Performance Baseline

cat > /usr/local/bin/performance-baseline.sh << 'EOF'
#!/bin/bash

BASELINE_DIR="/var/log/performance-baseline"
mkdir -p "$BASELINE_DIR"
DATE=$(date +%Y%m%d-%H%M%S)

# Capture baseline
uptime > "$BASELINE_DIR/uptime-$DATE.txt"
ps aux --sort=-%cpu | head -50 > "$BASELINE_DIR/processes-$DATE.txt"
iostat -x > "$BASELINE_DIR/iostat-$DATE.txt"
free -h > "$BASELINE_DIR/memory-$DATE.txt"
mpstat -P ALL > "$BASELINE_DIR/cpu-$DATE.txt"

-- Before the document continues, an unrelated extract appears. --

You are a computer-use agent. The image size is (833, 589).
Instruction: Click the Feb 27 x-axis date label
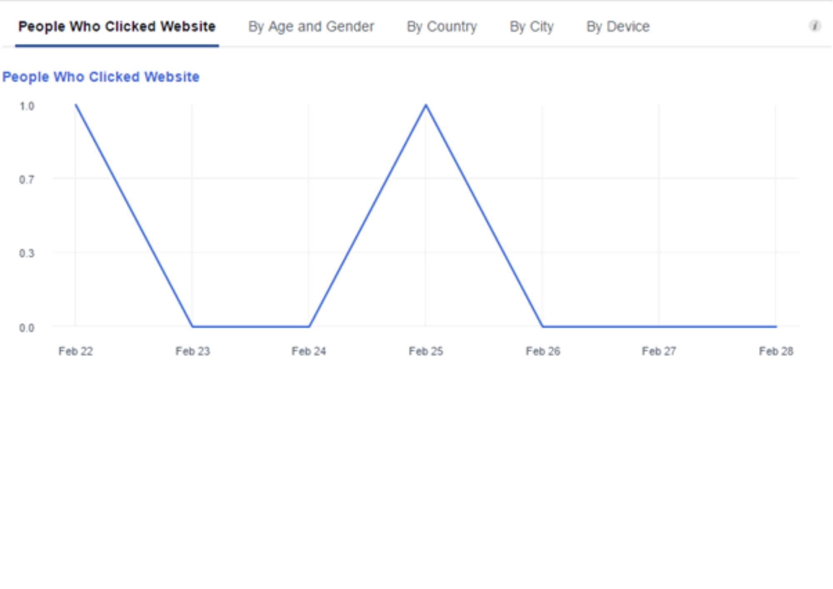coord(659,351)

echo "Baseline captured: $DATE"
EOF

chmod +x /usr/local/bin/performance-baseline.sh
echo "0 */6 * * * /usr/local/bin/performance-baseline.sh" | crontab -

Capacity Planning

# Track load over time with sar
sar -q 1 86400 > daily-load.txt

# Average load for the day
sar -q | awk '/Average/ {print "Avg Load:", $4, $5, $6}'

# Peak load times
sar -q | sort -k5 -rn | head -10

# Trend analysis
cat > /tmp/load-trend.sh << 'EOF'
#!/bin/bash
for i in {30..1}; do
    DATE=$(date -d "$i days ago" +%d)
    AVG=$(sar -q -f /var/log/sysstat/sa$DATE 2>/dev/null | \
        awk '/Average/ {print $4}')
    echo "$(date -d "$i days ago" +%Y-%m-%d): $AVG"
done
EOF

chmod +x /tmp/load-trend.sh
/tmp/load-trend.sh

Advanced Diagnostics

Using perf

# System-wide performance analysis
perf top

# Record events
perf record -a -g -- sleep 30

# Analyze recording
perf report

# CPU flame graph
perf record -F 99 -a -g -- sleep 60
perf script | ./FlameGraph/stackcollapse-perf.pl | \
    ./FlameGraph/flamegraph.pl > load-analysis.svg

Kernel Analysis

# Check kernel messages
dmesg | tail -100

# Kernel parameters
sysctl -a | grep -E "threads-max|pid_max"

# Process limits
cat /proc/sys/kernel/threads-max
cat /proc/sys/kernel/pid_max

# Current process count
ps aux | wc -l

Conclusion

Load average is a critical metric for understanding system health, but must be interpreted in context with CPU count and other metrics. Key takeaways:

  1. Compare to CPU count: Load relative to cores, not absolute
  2. Check trend: Rising vs falling vs stable load
  3. Identify type: CPU-bound vs I/O-bound
  4. Find root cause: Top processes, disk I/O, or memory
  5. Monitor continuously: Track baselines and trends
  6. Capacity plan: Use historical data for resource planning
  7. Act appropriately: Different causes need different solutions

Understanding load average enables proactive capacity planning and rapid resolution of performance issues. Regular monitoring, baseline tracking, and these diagnostic techniques ensure optimal system performance and prevent load-related outages.